-- WORK INSTRUCTIONS --
Below are some records; reproduce every one of them exactly.

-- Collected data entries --
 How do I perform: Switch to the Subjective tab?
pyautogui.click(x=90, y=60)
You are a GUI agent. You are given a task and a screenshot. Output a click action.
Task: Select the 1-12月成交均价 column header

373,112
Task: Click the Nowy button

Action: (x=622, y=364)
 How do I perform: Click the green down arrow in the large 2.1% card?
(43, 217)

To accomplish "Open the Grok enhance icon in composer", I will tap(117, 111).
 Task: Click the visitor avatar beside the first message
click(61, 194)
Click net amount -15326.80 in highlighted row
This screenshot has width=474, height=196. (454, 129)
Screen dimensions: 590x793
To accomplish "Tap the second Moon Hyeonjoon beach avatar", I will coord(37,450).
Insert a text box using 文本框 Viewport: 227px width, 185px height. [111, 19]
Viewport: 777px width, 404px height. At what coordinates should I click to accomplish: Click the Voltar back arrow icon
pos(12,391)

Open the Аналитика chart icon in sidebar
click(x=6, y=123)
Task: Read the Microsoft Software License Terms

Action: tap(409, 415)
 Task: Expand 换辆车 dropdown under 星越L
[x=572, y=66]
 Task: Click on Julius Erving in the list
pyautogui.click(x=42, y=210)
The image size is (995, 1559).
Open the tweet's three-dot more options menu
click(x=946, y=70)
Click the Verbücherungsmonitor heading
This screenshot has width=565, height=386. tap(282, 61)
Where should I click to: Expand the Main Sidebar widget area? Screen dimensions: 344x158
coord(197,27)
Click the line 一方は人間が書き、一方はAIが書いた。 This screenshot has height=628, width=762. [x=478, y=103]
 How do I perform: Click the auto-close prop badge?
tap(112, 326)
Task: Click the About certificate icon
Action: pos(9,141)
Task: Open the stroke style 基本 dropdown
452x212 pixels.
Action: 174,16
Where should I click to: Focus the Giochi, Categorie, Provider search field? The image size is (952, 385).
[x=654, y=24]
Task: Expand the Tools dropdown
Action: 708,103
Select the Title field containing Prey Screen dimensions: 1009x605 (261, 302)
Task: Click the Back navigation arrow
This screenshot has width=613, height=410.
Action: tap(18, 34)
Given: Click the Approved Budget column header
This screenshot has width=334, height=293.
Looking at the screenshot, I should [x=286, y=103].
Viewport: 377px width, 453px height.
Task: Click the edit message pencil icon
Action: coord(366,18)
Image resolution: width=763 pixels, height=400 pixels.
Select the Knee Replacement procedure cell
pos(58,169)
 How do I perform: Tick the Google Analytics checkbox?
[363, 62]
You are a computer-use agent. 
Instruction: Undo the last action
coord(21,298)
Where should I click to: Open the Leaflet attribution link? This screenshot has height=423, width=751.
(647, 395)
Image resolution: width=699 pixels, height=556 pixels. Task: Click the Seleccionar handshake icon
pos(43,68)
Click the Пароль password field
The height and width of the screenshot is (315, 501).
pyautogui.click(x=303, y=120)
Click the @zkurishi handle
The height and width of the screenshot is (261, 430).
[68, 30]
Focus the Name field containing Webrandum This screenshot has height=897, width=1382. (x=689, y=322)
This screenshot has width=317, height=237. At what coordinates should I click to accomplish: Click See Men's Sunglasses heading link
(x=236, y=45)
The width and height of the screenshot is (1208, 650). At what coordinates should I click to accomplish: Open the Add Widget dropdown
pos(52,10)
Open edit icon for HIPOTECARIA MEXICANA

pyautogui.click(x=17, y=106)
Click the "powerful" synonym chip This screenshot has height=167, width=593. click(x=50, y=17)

-- REPLY TO THE EXERCISE --
 How do I perform: Switch to the Subjective tab?
pyautogui.click(x=90, y=60)
You are a GUI agent. You are given a task and a screenshot. Output a click action.
Task: Select the 1-12月成交均价 column header

373,112
Task: Click the Nowy button

Action: (x=622, y=364)
 How do I perform: Click the green down arrow in the large 2.1% card?
(43, 217)

To accomplish "Open the Grok enhance icon in composer", I will tap(117, 111).
 Task: Click the visitor avatar beside the first message
click(61, 194)
Click net amount -15326.80 in highlighted row
This screenshot has width=474, height=196. (454, 129)
Screen dimensions: 590x793
To accomplish "Tap the second Moon Hyeonjoon beach avatar", I will coord(37,450).
Insert a text box using 文本框 Viewport: 227px width, 185px height. [111, 19]
Viewport: 777px width, 404px height. At what coordinates should I click to accomplish: Click the Voltar back arrow icon
pos(12,391)

Open the Аналитика chart icon in sidebar
click(x=6, y=123)
Task: Read the Microsoft Software License Terms

Action: tap(409, 415)
 Task: Expand 换辆车 dropdown under 星越L
[x=572, y=66]
 Task: Click on Julius Erving in the list
pyautogui.click(x=42, y=210)
The image size is (995, 1559).
Open the tweet's three-dot more options menu
click(x=946, y=70)
Click the Verbücherungsmonitor heading
This screenshot has width=565, height=386. tap(282, 61)
Where should I click to: Expand the Main Sidebar widget area? Screen dimensions: 344x158
coord(197,27)
Click the line 一方は人間が書き、一方はAIが書いた。 This screenshot has height=628, width=762. [x=478, y=103]
 How do I perform: Click the auto-close prop badge?
tap(112, 326)
Task: Click the About certificate icon
Action: pos(9,141)
Task: Open the stroke style 基本 dropdown
452x212 pixels.
Action: 174,16
Where should I click to: Focus the Giochi, Categorie, Provider search field? The image size is (952, 385).
[x=654, y=24]
Task: Expand the Tools dropdown
Action: 708,103
Select the Title field containing Prey Screen dimensions: 1009x605 (261, 302)
Task: Click the Back navigation arrow
This screenshot has width=613, height=410.
Action: tap(18, 34)
Given: Click the Approved Budget column header
This screenshot has width=334, height=293.
Looking at the screenshot, I should [x=286, y=103].
Viewport: 377px width, 453px height.
Task: Click the edit message pencil icon
Action: coord(366,18)
Image resolution: width=763 pixels, height=400 pixels.
Select the Knee Replacement procedure cell
pos(58,169)
 How do I perform: Tick the Google Analytics checkbox?
[363, 62]
You are a computer-use agent. 
Instruction: Undo the last action
coord(21,298)
Where should I click to: Open the Leaflet attribution link? This screenshot has height=423, width=751.
(647, 395)
Image resolution: width=699 pixels, height=556 pixels. Task: Click the Seleccionar handshake icon
pos(43,68)
Click the Пароль password field
The height and width of the screenshot is (315, 501).
pyautogui.click(x=303, y=120)
Click the @zkurishi handle
The height and width of the screenshot is (261, 430).
[68, 30]
Focus the Name field containing Webrandum This screenshot has height=897, width=1382. (x=689, y=322)
This screenshot has width=317, height=237. At what coordinates should I click to accomplish: Click See Men's Sunglasses heading link
(x=236, y=45)
The width and height of the screenshot is (1208, 650). At what coordinates should I click to accomplish: Open the Add Widget dropdown
pos(52,10)
Open edit icon for HIPOTECARIA MEXICANA

pyautogui.click(x=17, y=106)
Click the "powerful" synonym chip This screenshot has height=167, width=593. click(x=50, y=17)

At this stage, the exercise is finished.